In Ohio, legislators have introduced legislation to give parents that educational choice for their children.
House Bill 290, known as the Backpack Bill, would create educational savings accounts (ESA) for students when their parents opt in to the program. According to the Ohio Christian Education Network, which supports the legislation,
The Backpack Bill takes away the monopoly from public schools and offers families a choice for the education that will best meet the needs of their children. This will also force the public schools to be more responsive to the needs and concerns of the parents and community.
The Ohio Christian Education Network is one of several associations sponsored by the Center for Christian Virtue (CCV), a Family Policy Council allied with Focus on the Family. CCV President Aaron Baer told us that even before the loss of time in school due to the COVID-19 shutdowns, many students were struggling.
He said, “The country is finally having an honest conversation about the public education system. In our inner cities, too many children are falling behind academically, and across the board, leftist political ideologies have infiltrated the classroom.”
With the Backpack Bill, funding follows students, and gives parents more options. Baer told us that public schools are not always held responsible for poor educational outcomes, adding, “But when you tie state funding to the child, and make every child eligible for a taxpayer funded scholarship like the Backpack Bill does, you bring the accountability and innovative thinking our schools are desperately needing.”
Under HB 290, Ohio kindergarteners through 8th graders would receive $5,500 ESAs, while 9th through 12th graders would receive $7,500 ESAs.
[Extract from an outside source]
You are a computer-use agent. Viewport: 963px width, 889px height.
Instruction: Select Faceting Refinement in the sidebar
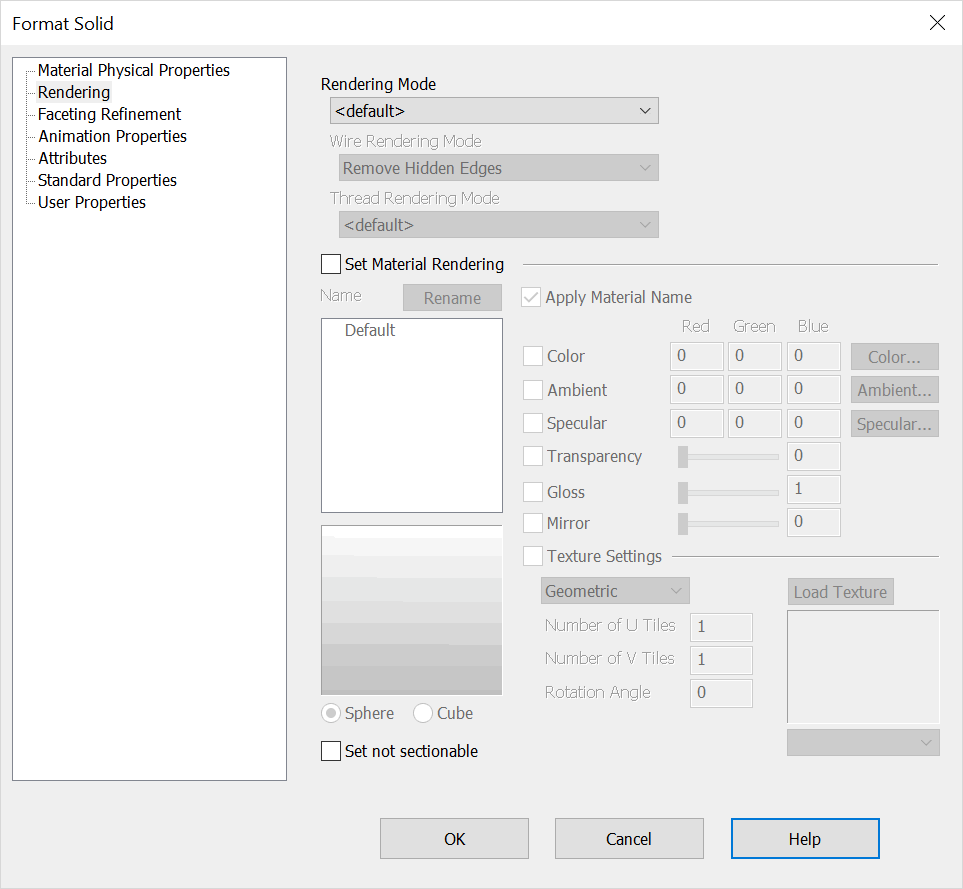tap(108, 114)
The funds follow the students to the school they attend, whether public, charter or private, or the money could be used for educational expenses for homeschooling.
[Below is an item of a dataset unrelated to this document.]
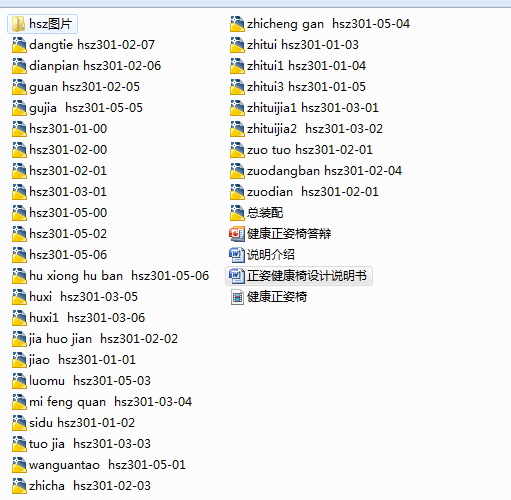Select the hsz图片 folder icon
The width and height of the screenshot is (511, 500).
[x=18, y=24]
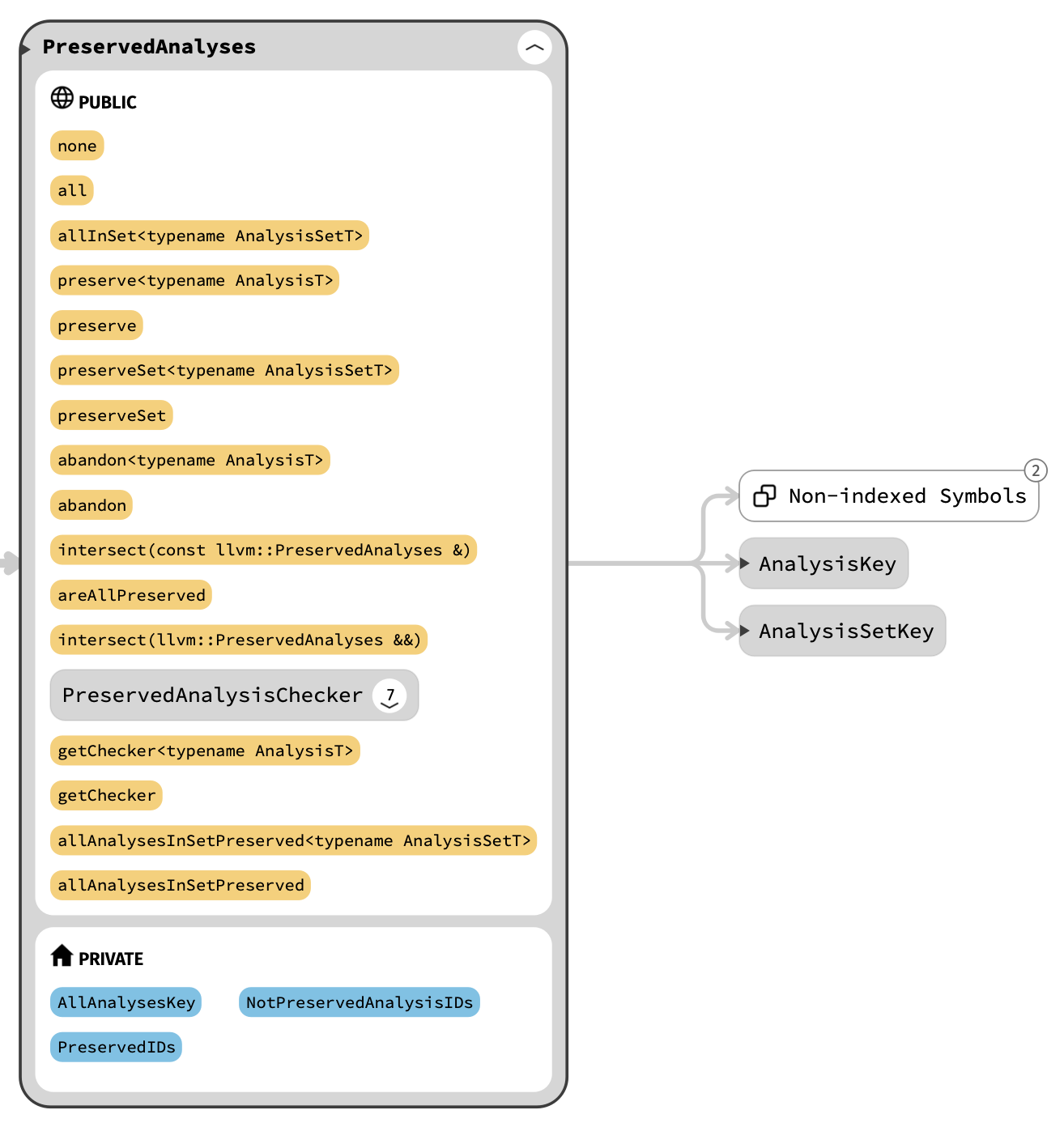
Task: Select the AllAnalysesKey private field
Action: pos(126,1002)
Public schools in Ohio currently spend about $12,200 per pupil, from state and local allocations. When students opt out of public education, taking their $5,500 or $7,500 ESA to their new school or using it for homeschooling resources, public schools keep the rest of the allocation. So money spent per pupil could actually increase in public schools across the state.
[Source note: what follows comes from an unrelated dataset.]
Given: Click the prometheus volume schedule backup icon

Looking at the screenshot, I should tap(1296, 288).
The recent poll from RealClear Opinion Research showing such high support for educational options surveyed over 2,000 registered voters in early February 2022. Participants were asked:
School choice gives parents the right to use the tax dollars designated for their child’s education to send their child to the public or private school which best serves their needs. Generally speaking, would you say you support or oppose the concept of school choice?
The poll separated out different groups of people – Black, White, Hispanic, Asian, Democrat, Republican or Independent – and found that all groups, by large margins, wanted parents to make the decision about where the children attend school.
The poll is in line with many others that show tremendous support for school choice. AFC lists research from three different groups, Beck Research, RealClear Opinion and Mason-Dixon, all showing consistent, heavy support for school choice every year since 2015.
During the COVID-19 pandemic, support for school choice jumped 9% among parents with kindergarten through 12th grade students in public schools, from 67% to 76%, AFC reported.
When asked where they would like to send their children, only 32% of parents choose public schools, while 68% choose public charter schools, virtual schooling, private religious schools, private non-religious schools or home schooling.
Having more school options means public schools are competing for education spending, and competition generally leads to better products all around – in this case, better education for students.
American Federation for Children CEO Tommy Schultz said of the huge support for school choice, “These poll numbers are stunning. The past two years have exposed to the world what many in the parental choice movement have known for decades: no single educational environment is right for every child.”